We are now ready to illustrate the value of analysing alignment targets, by noting the difference between a world organised by sSRAI, and a world organised by sSMAI. Let’s consider an AI that genuinely wants to respect the designers underlying intentions, that motivated them to try to get the AI to avoid optimising too hard. We can refer to it as soft AI, or sAI. Let’s assume that sAI does not do anything that causes human culture to stray too far away from current value systems and behaviours. It does not take drastic actions, or manipulate, or deceive, etc, etc. It only acts, in ways that would be genuinely reasonable to view, as ``pushing softly″. It still seems clearly better, to have an AI that softly pushes to reduce suffering, than to have an AI that softly pushes to maximise suffering. In yet other words: analysing alignment targets will continue to matter, even if one is reasoning from some very, very, optimistic set of assumptions (the difference is presumably al lot less dramatic than the difference between SMAI and SRAI. But it still seems valuable to switch from sSMAI to sSRAI).

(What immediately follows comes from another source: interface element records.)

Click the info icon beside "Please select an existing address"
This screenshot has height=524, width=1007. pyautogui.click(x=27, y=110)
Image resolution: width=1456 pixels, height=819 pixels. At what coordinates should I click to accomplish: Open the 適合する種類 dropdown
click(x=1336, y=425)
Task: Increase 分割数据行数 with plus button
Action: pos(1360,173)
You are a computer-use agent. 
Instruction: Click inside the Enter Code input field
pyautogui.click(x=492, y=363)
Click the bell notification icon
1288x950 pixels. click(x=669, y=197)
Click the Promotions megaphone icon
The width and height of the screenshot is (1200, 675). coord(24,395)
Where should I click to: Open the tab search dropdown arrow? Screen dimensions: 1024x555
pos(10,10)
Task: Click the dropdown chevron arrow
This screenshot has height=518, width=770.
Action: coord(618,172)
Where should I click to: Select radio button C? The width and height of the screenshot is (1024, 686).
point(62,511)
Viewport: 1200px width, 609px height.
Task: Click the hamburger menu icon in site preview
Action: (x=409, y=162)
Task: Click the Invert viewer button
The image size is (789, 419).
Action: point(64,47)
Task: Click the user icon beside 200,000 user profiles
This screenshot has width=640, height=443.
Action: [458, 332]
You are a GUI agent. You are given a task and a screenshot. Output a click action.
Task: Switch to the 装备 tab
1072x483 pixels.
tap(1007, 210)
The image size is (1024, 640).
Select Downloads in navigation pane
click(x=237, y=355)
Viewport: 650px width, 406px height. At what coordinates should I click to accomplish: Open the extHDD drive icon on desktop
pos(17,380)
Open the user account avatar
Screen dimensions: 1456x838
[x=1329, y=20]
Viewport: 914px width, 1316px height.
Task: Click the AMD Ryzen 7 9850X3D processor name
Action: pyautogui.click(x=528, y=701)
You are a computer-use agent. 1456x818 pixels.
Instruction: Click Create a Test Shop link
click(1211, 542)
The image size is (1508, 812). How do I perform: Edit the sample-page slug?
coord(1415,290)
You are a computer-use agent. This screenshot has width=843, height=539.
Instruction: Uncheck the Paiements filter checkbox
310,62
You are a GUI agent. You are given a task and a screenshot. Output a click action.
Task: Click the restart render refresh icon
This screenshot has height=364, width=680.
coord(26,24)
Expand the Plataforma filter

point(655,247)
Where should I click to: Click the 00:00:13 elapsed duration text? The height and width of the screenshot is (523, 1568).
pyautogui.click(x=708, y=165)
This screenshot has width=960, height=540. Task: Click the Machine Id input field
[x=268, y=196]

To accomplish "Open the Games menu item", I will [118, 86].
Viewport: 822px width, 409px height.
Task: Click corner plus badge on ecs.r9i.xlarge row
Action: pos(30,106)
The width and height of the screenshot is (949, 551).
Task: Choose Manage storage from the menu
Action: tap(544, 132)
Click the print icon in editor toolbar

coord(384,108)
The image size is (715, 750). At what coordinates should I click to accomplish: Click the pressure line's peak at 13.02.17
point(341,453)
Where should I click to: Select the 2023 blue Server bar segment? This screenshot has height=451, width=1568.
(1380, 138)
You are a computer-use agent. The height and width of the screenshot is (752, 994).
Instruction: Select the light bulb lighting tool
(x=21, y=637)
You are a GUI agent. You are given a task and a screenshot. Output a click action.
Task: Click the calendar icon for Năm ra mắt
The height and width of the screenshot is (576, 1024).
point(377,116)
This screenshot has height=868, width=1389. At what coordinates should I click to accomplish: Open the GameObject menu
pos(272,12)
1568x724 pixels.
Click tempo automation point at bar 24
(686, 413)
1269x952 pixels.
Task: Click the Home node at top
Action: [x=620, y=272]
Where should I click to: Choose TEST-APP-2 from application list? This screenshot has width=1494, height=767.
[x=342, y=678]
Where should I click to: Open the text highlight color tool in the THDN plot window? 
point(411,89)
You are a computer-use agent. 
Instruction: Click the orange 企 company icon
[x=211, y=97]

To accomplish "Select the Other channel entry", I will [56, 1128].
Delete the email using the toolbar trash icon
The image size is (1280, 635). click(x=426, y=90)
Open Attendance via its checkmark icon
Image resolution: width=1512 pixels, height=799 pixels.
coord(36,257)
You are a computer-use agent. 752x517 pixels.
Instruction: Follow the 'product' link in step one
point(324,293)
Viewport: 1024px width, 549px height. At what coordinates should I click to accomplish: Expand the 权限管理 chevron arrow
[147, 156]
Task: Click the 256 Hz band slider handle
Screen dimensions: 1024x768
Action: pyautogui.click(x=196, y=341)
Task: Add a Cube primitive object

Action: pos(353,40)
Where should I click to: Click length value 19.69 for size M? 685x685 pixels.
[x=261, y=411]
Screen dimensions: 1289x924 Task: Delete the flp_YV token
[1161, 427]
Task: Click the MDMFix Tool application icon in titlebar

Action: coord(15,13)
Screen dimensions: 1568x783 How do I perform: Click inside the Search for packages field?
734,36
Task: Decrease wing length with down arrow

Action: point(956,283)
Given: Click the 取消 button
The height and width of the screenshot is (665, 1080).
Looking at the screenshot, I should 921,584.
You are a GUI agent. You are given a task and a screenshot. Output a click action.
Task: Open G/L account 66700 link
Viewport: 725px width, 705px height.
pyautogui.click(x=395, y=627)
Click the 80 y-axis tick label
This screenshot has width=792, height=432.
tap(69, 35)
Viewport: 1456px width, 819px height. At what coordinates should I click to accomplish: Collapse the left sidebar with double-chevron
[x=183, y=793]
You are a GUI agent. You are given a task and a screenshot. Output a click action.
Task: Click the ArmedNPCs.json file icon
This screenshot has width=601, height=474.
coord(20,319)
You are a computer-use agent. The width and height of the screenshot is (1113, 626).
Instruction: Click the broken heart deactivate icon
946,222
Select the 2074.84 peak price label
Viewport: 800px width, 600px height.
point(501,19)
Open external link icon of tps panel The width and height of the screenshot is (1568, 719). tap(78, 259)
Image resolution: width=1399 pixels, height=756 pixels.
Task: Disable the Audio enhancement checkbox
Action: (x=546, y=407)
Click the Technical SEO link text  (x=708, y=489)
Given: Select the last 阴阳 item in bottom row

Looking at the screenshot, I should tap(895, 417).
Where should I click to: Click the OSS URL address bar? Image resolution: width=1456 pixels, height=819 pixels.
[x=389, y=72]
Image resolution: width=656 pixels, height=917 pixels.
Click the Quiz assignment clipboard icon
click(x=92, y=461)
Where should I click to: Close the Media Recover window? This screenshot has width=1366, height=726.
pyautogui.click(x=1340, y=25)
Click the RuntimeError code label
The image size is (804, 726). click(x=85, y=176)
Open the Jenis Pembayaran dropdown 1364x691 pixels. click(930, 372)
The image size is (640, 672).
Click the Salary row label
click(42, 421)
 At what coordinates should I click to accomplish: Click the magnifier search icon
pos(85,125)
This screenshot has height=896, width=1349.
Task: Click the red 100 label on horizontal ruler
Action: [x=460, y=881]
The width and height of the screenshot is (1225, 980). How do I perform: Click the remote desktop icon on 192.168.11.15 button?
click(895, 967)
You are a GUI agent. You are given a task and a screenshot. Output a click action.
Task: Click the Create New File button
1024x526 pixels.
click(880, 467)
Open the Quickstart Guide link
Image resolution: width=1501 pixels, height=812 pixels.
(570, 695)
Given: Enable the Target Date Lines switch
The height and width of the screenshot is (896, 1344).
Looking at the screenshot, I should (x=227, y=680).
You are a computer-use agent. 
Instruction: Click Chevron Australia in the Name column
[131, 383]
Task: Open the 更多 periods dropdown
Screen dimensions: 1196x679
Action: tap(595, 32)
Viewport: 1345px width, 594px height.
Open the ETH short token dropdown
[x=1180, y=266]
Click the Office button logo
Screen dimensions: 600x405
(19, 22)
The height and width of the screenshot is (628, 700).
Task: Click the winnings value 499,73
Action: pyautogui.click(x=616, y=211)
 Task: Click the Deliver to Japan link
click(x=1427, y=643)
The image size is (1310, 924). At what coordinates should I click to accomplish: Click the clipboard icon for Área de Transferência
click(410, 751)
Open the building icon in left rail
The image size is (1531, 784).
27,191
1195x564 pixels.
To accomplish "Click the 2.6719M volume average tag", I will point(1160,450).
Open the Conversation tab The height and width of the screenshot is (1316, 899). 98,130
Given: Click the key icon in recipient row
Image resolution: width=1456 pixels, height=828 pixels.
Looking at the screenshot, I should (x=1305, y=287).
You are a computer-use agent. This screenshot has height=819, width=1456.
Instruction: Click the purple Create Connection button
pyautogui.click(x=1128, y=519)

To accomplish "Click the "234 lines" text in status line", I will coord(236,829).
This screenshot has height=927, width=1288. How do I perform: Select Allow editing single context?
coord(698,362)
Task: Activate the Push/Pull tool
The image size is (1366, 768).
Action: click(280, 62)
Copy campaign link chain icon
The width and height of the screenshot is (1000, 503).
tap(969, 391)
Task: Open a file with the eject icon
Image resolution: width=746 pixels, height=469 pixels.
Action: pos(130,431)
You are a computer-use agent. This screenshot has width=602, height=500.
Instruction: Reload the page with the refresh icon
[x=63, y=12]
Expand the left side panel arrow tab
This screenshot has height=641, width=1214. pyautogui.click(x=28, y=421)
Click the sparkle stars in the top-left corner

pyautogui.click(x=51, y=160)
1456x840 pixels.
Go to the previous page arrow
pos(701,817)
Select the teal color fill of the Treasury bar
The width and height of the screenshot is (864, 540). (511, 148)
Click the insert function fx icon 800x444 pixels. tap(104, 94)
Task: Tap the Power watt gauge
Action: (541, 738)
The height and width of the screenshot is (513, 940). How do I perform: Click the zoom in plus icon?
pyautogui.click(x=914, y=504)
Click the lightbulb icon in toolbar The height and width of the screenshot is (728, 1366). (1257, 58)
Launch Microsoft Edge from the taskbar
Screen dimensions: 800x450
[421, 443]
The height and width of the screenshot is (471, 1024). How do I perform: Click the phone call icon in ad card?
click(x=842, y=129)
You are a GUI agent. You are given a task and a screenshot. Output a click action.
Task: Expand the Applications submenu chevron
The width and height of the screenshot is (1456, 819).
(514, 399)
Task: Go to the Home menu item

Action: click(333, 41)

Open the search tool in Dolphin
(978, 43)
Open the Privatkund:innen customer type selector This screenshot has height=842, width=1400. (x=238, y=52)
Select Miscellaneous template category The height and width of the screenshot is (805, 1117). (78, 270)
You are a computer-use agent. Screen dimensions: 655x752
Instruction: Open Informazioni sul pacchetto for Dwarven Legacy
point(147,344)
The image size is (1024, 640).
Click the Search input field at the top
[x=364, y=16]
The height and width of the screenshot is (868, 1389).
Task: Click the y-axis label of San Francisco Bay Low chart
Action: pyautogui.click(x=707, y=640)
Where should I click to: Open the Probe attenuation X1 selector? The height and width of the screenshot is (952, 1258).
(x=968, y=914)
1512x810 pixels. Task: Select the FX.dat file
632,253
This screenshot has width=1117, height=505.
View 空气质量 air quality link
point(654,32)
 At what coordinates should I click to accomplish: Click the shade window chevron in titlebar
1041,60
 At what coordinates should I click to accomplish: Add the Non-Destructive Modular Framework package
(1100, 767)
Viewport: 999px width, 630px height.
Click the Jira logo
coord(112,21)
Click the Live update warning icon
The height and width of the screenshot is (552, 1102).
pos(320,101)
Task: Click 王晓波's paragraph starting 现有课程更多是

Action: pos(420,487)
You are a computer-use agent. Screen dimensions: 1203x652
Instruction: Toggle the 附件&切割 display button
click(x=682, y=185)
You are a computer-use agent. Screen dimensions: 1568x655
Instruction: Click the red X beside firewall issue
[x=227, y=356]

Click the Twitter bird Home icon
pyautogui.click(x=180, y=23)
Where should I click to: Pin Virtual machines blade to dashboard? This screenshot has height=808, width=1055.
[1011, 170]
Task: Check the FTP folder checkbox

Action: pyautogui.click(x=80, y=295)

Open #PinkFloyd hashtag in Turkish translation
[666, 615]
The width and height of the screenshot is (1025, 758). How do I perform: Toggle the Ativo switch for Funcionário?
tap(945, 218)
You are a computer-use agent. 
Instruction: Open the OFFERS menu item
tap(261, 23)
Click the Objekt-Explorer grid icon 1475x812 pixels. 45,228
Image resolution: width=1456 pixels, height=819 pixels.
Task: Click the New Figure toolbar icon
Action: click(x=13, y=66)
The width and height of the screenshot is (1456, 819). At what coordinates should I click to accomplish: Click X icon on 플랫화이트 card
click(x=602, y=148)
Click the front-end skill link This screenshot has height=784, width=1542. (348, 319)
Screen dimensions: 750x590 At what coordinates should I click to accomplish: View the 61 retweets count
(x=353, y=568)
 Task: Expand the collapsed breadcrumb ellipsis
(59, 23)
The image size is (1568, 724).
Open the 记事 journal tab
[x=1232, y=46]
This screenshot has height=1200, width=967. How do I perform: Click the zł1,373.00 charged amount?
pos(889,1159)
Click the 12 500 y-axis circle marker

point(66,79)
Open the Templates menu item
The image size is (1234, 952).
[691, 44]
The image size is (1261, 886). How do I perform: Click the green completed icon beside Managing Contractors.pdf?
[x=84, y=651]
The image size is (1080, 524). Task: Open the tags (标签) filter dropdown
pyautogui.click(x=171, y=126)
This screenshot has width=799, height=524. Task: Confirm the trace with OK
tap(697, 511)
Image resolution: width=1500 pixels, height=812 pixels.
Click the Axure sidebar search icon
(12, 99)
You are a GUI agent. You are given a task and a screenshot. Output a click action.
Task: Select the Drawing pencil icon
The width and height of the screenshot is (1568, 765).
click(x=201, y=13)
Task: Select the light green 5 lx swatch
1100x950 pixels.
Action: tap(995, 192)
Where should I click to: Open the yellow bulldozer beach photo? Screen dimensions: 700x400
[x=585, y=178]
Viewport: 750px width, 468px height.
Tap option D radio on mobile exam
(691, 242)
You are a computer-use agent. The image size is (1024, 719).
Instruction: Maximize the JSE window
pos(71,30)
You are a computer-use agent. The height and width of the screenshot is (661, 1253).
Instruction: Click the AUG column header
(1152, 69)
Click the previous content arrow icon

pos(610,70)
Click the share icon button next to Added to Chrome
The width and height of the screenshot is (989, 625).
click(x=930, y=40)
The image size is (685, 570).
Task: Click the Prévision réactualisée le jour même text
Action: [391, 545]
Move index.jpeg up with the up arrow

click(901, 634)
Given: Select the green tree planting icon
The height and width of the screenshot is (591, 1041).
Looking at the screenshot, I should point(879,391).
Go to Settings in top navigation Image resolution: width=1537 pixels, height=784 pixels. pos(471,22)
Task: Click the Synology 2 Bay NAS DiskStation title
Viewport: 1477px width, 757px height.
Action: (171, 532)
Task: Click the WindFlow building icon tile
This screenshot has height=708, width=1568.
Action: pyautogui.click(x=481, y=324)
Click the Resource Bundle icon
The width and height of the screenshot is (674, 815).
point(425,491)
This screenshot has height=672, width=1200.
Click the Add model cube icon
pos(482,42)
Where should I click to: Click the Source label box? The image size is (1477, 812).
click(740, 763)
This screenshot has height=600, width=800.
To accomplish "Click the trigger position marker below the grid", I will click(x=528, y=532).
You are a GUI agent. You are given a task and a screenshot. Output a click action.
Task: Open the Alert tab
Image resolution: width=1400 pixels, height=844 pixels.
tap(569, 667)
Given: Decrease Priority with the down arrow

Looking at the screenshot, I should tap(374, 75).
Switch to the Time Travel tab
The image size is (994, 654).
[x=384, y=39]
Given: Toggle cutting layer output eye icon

We can actually add even more optimistic assumptions. Let’s say that Gregg’s Method (GM), is completely guaranteed to turn SRAI into GMSRAI. GMSRAI will create a thriving and ever expanding human civilisation, with human individuals living as long lives as would be best for them. Adding GM to any other alignment target, is guaranteed to have equally dramatic effects, in a direction that is somehow guaranteed to be positive. It seems very likely, that even in the GMSRAI case, there will still be a remnant left, of the push towards a lifeless universe. So, the value of analysing alignment targets would remain, even if we had Greggs Method (because a remnant of the SRAI push, would still be preferable to a remnant of the SMAI push. So, finding a better alignment target, would remain valuable, even if we counterfactually had someone like Gregg to help us. In other words: while finding / modifying someone into / building / etc, a Gregg would be great, this would not actually remove the need to analyse alignment targets). (and again: the reason that analysing alignment targets requires a dedicated research effort, is that not all alignment targets are as easy to analyse and compare, as SRAI and SMAI)
Before leaving the sSRAI thought experiment, it makes sense to make three things explicit. One is that ideas along the lines of soft optimisation, have not been shown to be dead ends or bad ideas. Because nothing along these lines can stop a bad alignment target from being bad, even in principle. Basically: unless the AI project is secretly trying to implement an AI that does, whatever a single designer wants the AI to do (in which case the claimed alignment target is irrelevant. From the perspective of an individual without any special influence, such a project is equivalent to a ``random dictator AI″ (regardless of the words used to describe the project)), then it will continue to matter, that SRAI exerts a pushing force towards a lifeless universe. Either this push will impact the outcome, or the alignment target is an empty PR slogan (either it has an influence on the outcome. Or it does not have an influence on the outcome). So, nothing said here is incompatible with some concept along the lines of soft maximisation turning out to be a genuinely valuable and important concept (because we knew that it would fail to solve the task of turning a bad alignment target into a good alignment target, the second we knew what type of thing, was supposed to perform what type of task).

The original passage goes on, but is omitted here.